When you hit publish, your Facebook ads head off to be reviewed before they go live – this process can be super quick and they could go live in under half an hour, but sometimes it can be 24 hours.
One quick tip for you – if your ads stay in review for over 24 hours DO NOT try tweaking your ads to see if that makes a difference! As soon as you make any edits and hit publish, the clock resets and the 24 hours starts again. Head to the chat support instead to get it resolved.
Video ads DO perform really well on Facebook but there are some key things to remember:-
People have a really short attention span so get your message out / branding in during the first few seconds of your video
Shorter is better
Use your headline and description effectively – they feed information to Facebook’s targeting algorithms about the topic of your video, so include any keywords relevant to your ad
85% of Facebook video views happen with the sound turned off – make sure your message is still communicated without audio
I do get asked if you can run Facebook ads without a website.

__Your objective__
In the Facebook ads text, what happens to the 24-hour review clock when you edit an ad and hit publish again?

__Raw data__

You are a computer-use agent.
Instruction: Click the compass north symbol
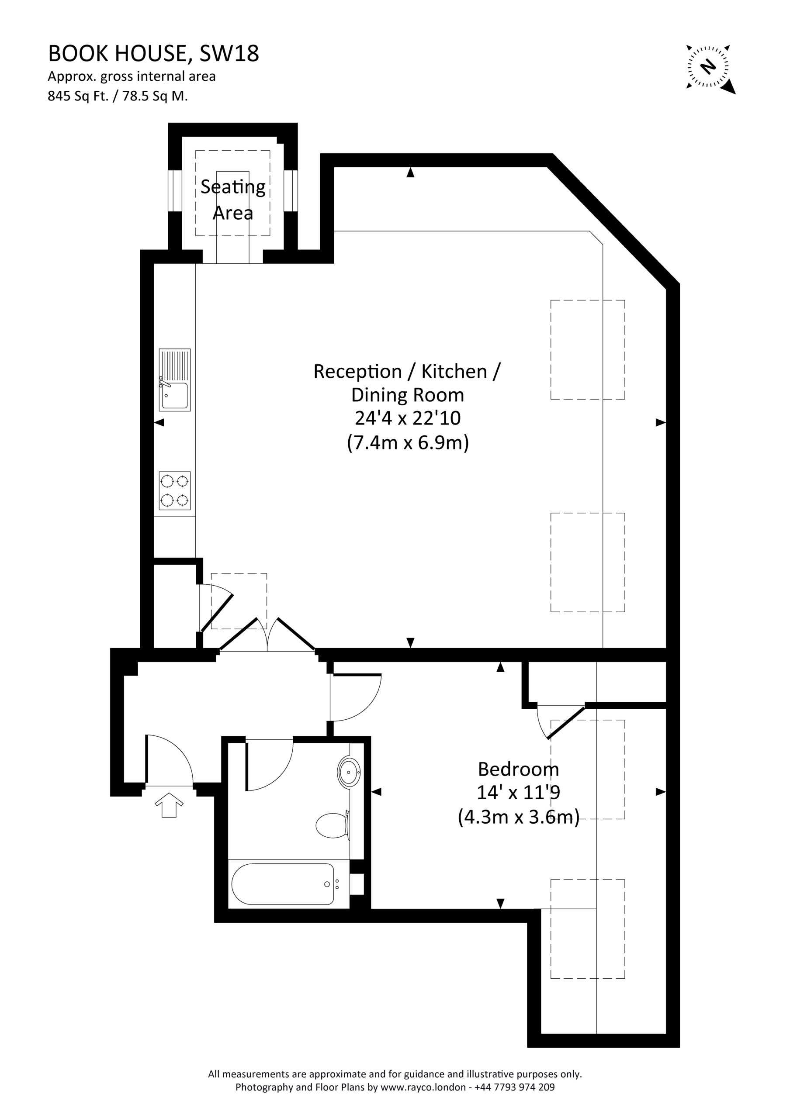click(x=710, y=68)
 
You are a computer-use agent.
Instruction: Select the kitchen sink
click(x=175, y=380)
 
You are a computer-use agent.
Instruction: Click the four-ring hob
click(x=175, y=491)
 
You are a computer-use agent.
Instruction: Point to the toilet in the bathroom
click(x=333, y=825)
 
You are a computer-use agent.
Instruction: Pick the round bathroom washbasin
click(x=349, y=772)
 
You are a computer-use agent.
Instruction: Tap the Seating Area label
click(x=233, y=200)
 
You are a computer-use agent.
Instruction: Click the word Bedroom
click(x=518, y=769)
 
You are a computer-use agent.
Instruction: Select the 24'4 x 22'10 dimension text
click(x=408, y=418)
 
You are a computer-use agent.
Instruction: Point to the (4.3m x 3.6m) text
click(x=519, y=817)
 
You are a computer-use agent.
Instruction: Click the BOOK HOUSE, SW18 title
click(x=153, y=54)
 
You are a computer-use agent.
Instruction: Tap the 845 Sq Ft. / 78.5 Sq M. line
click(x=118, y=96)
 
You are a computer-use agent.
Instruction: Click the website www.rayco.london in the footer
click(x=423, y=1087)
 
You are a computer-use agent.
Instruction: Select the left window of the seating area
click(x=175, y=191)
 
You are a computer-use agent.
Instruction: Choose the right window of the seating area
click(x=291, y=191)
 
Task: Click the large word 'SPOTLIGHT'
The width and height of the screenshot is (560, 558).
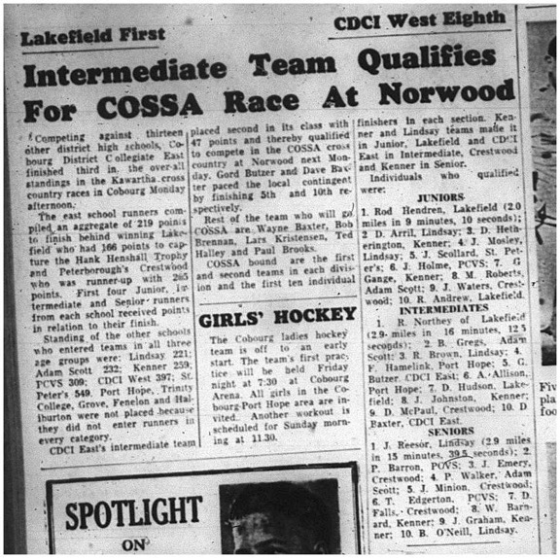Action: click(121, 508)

__Output for this task__
The clock resets, and the 24 hours start again.